## WORK TO COMPLETE
Your output should be the lines of the entries below, exactly, from the first one through the line that holds "Task: Click the Cosmos DB planet icon".

Saved entries
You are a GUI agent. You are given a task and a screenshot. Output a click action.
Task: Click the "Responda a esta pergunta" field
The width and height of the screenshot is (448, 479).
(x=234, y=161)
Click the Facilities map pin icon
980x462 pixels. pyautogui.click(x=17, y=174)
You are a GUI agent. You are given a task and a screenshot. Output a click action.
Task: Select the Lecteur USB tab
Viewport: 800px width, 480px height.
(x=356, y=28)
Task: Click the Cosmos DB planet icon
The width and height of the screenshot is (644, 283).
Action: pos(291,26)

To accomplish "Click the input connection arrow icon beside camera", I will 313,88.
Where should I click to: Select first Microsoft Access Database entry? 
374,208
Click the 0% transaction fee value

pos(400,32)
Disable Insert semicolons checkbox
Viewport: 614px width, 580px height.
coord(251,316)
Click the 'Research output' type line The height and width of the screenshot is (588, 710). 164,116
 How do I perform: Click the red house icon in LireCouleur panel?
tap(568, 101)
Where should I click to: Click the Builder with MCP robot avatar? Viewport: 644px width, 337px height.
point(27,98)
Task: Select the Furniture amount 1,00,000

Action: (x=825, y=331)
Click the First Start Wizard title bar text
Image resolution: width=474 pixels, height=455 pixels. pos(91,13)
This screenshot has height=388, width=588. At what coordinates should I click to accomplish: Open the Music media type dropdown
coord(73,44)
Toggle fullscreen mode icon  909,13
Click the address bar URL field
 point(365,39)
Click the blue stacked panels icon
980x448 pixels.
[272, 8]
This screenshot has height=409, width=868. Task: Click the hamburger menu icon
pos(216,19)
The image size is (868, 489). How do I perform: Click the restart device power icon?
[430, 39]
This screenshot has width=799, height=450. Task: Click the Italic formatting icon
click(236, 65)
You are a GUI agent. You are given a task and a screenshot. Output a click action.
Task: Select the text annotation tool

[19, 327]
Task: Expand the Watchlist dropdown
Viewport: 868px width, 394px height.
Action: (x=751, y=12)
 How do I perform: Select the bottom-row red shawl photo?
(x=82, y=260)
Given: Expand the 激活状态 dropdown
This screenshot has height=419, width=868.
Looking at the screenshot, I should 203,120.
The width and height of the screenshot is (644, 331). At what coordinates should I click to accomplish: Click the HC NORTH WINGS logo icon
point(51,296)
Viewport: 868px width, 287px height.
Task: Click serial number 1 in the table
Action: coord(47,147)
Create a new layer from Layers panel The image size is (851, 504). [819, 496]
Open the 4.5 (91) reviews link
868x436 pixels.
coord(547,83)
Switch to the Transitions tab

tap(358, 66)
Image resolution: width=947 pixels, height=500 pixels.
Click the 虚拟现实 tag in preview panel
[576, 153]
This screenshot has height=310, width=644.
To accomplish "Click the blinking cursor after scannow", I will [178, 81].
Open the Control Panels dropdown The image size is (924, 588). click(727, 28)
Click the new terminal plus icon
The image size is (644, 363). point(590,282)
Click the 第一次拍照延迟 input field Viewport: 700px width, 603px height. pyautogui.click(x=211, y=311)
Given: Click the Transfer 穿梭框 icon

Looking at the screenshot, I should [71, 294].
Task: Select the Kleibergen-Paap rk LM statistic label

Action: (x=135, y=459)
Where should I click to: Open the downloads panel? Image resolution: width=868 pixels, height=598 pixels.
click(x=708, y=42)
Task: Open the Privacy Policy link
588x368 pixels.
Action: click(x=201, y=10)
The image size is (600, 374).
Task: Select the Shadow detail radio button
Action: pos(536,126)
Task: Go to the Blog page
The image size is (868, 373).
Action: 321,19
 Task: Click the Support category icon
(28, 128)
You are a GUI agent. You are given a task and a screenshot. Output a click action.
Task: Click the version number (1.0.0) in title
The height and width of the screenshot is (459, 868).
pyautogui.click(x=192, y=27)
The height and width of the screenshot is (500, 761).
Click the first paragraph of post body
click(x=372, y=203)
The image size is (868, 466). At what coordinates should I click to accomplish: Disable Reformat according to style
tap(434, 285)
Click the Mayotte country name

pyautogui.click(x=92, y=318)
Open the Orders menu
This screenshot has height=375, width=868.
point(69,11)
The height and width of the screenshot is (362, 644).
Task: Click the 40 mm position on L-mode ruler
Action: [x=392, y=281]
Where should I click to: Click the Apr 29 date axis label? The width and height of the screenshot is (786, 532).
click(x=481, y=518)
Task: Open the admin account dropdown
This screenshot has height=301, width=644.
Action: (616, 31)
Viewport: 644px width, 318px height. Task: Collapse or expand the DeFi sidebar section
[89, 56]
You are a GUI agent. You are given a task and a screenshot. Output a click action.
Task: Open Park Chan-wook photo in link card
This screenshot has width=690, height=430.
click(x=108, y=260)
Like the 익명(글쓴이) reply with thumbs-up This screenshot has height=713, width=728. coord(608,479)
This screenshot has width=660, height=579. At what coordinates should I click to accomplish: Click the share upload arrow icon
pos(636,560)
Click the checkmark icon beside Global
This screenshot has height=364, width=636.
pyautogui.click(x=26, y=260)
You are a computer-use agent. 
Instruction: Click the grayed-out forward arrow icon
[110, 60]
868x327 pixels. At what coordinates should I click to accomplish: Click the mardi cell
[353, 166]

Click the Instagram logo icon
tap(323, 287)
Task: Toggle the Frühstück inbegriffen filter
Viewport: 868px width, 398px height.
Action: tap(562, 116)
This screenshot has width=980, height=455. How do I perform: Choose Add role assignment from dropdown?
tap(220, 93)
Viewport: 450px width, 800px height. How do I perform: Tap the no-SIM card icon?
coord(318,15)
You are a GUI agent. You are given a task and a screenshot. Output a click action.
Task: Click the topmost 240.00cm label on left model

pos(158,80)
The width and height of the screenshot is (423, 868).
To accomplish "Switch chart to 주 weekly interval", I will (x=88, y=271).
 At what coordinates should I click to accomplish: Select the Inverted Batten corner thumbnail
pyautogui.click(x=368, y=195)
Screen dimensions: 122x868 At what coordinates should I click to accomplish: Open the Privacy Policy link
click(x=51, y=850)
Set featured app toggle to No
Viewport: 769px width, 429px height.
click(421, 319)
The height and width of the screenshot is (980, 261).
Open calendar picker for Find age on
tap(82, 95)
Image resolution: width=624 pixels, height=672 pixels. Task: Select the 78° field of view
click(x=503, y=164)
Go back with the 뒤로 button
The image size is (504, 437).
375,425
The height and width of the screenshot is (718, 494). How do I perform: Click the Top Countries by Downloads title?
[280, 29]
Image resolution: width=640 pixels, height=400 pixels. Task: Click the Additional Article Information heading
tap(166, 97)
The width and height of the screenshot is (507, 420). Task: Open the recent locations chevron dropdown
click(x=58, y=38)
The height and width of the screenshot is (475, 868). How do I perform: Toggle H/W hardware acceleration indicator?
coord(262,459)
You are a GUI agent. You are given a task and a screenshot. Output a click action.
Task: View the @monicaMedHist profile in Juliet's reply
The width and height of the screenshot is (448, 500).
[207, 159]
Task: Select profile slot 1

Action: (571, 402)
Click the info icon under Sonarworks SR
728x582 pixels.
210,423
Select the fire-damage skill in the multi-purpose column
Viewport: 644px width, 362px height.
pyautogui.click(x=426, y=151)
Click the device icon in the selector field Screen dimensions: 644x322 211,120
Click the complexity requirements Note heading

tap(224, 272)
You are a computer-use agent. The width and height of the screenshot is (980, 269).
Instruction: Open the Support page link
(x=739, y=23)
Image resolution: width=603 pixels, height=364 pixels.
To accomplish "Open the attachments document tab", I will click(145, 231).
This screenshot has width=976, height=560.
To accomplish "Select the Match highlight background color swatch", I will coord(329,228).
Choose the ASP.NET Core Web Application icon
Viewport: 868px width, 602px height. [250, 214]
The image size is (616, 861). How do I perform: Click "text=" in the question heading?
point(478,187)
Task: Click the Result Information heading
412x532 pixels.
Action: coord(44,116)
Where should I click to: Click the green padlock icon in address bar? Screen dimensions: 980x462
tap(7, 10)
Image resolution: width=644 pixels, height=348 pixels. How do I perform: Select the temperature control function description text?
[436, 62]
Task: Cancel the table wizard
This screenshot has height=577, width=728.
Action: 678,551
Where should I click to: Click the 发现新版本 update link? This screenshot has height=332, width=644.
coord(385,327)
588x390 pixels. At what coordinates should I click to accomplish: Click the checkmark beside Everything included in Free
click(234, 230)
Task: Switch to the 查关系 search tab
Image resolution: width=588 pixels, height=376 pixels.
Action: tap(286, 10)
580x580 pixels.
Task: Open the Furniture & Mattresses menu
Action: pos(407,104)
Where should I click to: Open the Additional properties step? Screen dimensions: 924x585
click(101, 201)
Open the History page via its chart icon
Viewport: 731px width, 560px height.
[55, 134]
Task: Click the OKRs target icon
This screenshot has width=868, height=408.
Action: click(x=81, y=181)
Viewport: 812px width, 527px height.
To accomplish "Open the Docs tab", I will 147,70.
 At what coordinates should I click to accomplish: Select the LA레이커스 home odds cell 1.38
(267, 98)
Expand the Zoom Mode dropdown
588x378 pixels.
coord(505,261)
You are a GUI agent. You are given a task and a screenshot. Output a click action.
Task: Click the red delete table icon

## COMPLETED EXERCISE
You are a GUI agent. You are given a task and a screenshot. Output a click action.
Task: Click the "Responda a esta pergunta" field
The width and height of the screenshot is (448, 479).
(x=234, y=161)
Click the Facilities map pin icon
980x462 pixels. pyautogui.click(x=17, y=174)
You are a GUI agent. You are given a task and a screenshot. Output a click action.
Task: Select the Lecteur USB tab
Viewport: 800px width, 480px height.
(x=356, y=28)
Task: Click the Cosmos DB planet icon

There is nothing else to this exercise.